Exercise brief:
Exact reproduction is required for the lines below starting at the line with "This screenshot has height=356, width=868." and ending at the line with "the title visibility", both included. No other lines, and no pictures.

Entries shown:
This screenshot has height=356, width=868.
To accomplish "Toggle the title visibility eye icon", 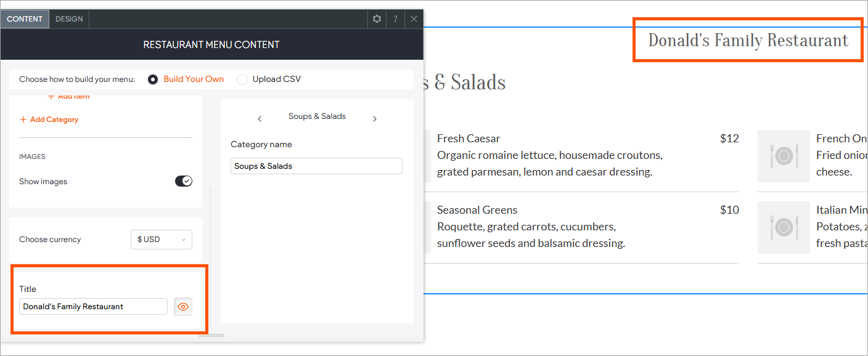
---
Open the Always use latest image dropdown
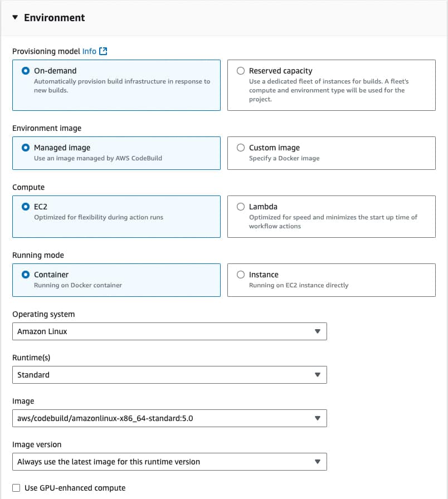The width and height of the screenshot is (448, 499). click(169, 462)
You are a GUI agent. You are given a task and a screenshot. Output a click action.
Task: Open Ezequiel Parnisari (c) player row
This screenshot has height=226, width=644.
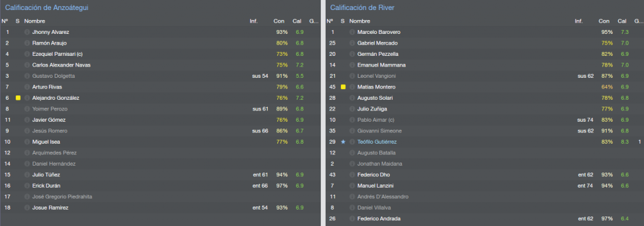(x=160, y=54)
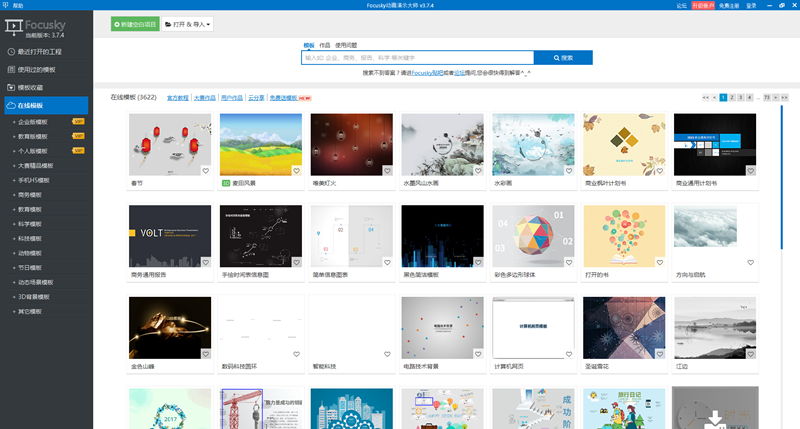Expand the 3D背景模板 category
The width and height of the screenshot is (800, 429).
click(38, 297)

Answer space:
This screenshot has height=356, width=868.
To accomplish "Toggle the title visibility eye icon", 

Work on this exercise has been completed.